Loads one query and the related negative and positive passages.

Input and output is the same as create_group_on_the_fly() but reads the data from cache file rather than creating it on-the-fly.

Return type:

Dict[str, Union[str, List[Dict]]]

create_group_on_the_fly(index)

Loads one query and the related negative and positive passages.

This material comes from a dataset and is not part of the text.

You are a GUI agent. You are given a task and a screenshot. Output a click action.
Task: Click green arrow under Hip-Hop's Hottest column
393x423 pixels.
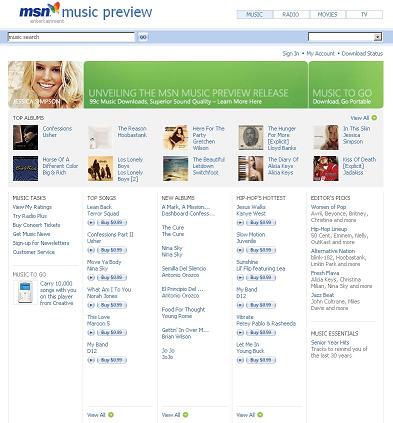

The content of query/passages is also loaded (i.e., records are materialized.). The return format is based on tevatron .

Parameters:

index (int) – Index of the query to load

Return type:

Dict[str, Union[str, List[Dict]]]

Returns:

A dict of the following format:

{
    'query_id': 'Unique ID of query across all files in this dataset'.
    'query': 'query text',
    'positive_passages': [ # list of positive documents for this query
    {'_id': 'globally unique id of the passage', 'text': '...', 'title': '...'}, # There could be additional fields in this dict, which should be ignored
    ...,
    {'_id': ....}
    ],
    'negative_passages': [ # list of negative documents for this query
    {'_id': ....}, # The same data structure and field names as positive documents.
    ...,
    {'_id': ....}
    ]

}

set_trainer(trainer)

Set the trainer attribute.

Return type:

None

epoch_and_seed()

If trainer instance is available, load seed and current epoch from trainer.

Return type:

Tuple[int, Union[float, int]]

export_and_load_train_cache(cache_file=None, cache_pardir=None, num_proc=None, batch_size=16)

Export the training groups to a cache file and load them into a new instance of BinaryDataset.

To reduce memory consumption, it generates all the training groups, write them into a json lines file and returns a new BinaryDataset instance from those cached records. To benefit from the reduced memory consumption, make sure you do not keep any references to the old dataset instance, so it can be garbage collected by the interpreter.

You can do something like:

dataset = BinaryDataset(...)
dataset = dataset.export_and_load_train_cache()
gc.collect() # if you want to force the interpreter to release the memory right away
Parameters:
  • cache_file (Optional[PathLike]) – a json lines files to save the cached training groups. If None, a unique cache file is created based on the dataset fingerprint.

  • cache_pardir (Optional[PathLike]) – the parent directory to save the cache file to. If provided, we create a a subdir in this directory based on the dataset fingerprint and save the dataset cache in that subdir.

  • num_proc (Optional[int]) – number of workers to use to generate the training groups.

  • batch_size (int) – read the training groups in batches of the given size

Returns:

A new instance of BinaryDataset for training that is backed by the cached training groups.